= John Samuel Martin Fonblanque =

John Samuel Martin Fonblanque (March 1787 – 3 November 1865) was an English legal writer and Commissioner of Bankruptcy.

==Biography==
===Early life===
The eldest son of barrister John Anthony Fonblanque, K.C. and MP, born in Brook Street, London in March 1787, Fonblanque was educated privately at Putney under Mr Applebee. He spent nine months at Charterhouse under Dr Raine, and received private tuition at Epsom for two years under Mr Boucher. He was admitted as "pensioner" at Gonville and Caius College, Cambridge, aged 17, on 28 August 1804. He was on the list of scholars from Michaelmas 1804 to Lady Day 1809, and was third in the classical and mathematical examinations, 1805.

Fonblanque was one of the founders of the Cambridge Union Society.

===War service===
In 1810 Fonblanque left Cambridge due to ill-health, a burst blood-vessel on the lungs, and entered the Army obtaining a commission in the 21st Fusiliers. With this regiment he served at Cadiz, Gibraltar, in Sicily and the Greek Islands then in Italy. Lord William Bentinck, under whom he served in Italy, appointed him deputy judge advocate-general. In the American War (of 1812) he was present at the taking of Washington, at the Battle of Baltimore, and ultimately at the fatal repulse at New Orleans when he was made prisoner within the enemy's lines being one of the very few who had succeeded in crossing the works. His last service was with the army of occupation in France in 1815. He left Valenciennes in November 1816 and was almost immediately called to the bar.

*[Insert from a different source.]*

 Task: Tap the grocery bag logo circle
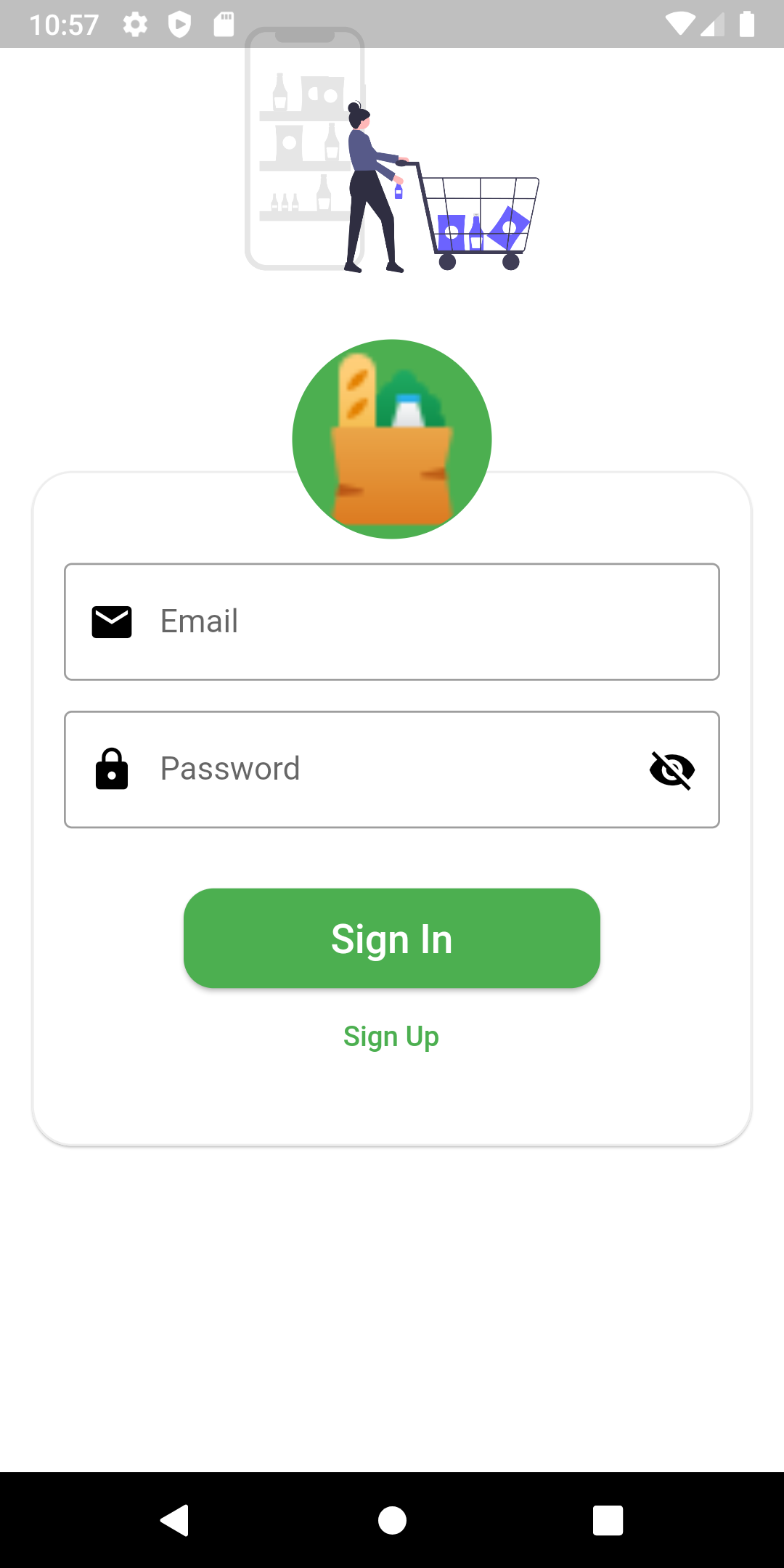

===The law and its reform===
Fonblanque was called to the bar at Lincoln's Inn, London, 26 November 1816 having kept the necessary terms at Lincoln's Inn during his residence at Cambridge. The next year Lord Eldon appointed him one of the then seventy commissioners of bankruptcy. The abuses and imperfections of the bankruptcy system did not escape his attention and long before law reform became fashionable he published a pamphlet on the subject. Having attracted the notice of Lord Brougham as a law reformer Fonblanque was appointed one of the original Commissioners of the newly instituted Court of Bankruptcy.

===Legal writer===
With John Paris he wrote Medical Jurisprudence published in 1823. It was awarded the first Swiney Prize for works on jurisprudence; and it remained the only guide on the subject for many years.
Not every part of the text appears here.